■ Text section
===

Epworth Hospital creating jobs at Waurn Ponds

UNDER CONSTRUCTION: An image of the Epworth Geelong hospital.

By NOEL MURPHY

THE $277 million first stage of the Epworth Geelong hospital under construction at Waurn Ponds has generated 250 jobs and 30 apprenticeships, according to its chief executive officer.
Damian Armour said the hospital would eventually create 900 jobs plus indirect employment for other workers.
Epworth had received more than 400 expressions of interest for employment when the hospital opened in 2016, he said.
Recruitment would begin late next year.
“There will be ongoing employment for in excess of 580 (full-time-equivalent) staff following the commissioning of the hospital, including medical, nursing, diagnostic, allied health, administrative and support services staff,” Mr Armour said.
Earthworks at the 10-hectare site on Pigdons Rd began late April. Construction firm Brookfield Multiplex has engaged several contractors including Geelong’s Norris Plant Hire and Geelong Fire Services.
Mr Armour said the slab would be poured with extra teams of workers on site in the next month.
The hospital would comprise a six-storey building with 254 overnight and 12 intensive-care beds, nine theatres, two catheter laboratories, an emergency department, consulting suites, an education precinct and retail space.
Seventy “shell beds” would be completed in the first stage, with their fit-out finished in the second. They will become six ICU beds and 64 overnight inpatient beds.

===

■ Dataset excerpts

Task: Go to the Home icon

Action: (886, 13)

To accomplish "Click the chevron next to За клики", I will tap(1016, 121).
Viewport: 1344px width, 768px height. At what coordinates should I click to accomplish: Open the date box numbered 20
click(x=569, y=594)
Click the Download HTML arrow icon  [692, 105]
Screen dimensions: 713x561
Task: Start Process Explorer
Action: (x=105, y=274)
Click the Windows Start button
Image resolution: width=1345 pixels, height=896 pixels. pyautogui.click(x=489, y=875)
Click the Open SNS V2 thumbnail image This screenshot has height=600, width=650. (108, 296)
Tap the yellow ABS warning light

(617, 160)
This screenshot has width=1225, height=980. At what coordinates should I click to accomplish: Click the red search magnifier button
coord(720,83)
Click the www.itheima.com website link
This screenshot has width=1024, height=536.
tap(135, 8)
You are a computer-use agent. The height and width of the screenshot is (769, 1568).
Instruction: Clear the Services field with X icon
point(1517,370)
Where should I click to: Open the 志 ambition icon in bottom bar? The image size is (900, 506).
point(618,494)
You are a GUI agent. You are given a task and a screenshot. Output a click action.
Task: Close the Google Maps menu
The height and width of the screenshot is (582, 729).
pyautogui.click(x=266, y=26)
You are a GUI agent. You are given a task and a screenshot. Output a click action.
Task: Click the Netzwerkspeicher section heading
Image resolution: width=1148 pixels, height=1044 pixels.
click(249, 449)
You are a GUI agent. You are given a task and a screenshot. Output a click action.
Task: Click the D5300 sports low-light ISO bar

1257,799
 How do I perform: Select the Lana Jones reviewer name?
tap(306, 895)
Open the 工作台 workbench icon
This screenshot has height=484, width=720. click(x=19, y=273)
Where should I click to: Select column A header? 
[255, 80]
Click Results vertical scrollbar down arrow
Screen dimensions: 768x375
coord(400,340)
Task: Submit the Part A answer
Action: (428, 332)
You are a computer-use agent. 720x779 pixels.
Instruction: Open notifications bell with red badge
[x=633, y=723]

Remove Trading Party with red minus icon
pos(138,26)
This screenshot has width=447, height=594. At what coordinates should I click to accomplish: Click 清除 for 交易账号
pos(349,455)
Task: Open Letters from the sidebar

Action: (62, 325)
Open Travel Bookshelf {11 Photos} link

===

■ Requirement
Return the article on the Epworth Geelong hospital word for word, everything from "Epworth had received" down to "Mr Armour said.". The items were taken from a separate source.

■ Exercise solution
Epworth had received more than 400 expressions of interest for employment when the hospital opened in 2016, he said.
Recruitment would begin late next year.
“There will be ongoing employment for in excess of 580 (full-time-equivalent) staff following the commissioning of the hospital, including medical, nursing, diagnostic, allied health, administrative and support services staff,” Mr Armour said.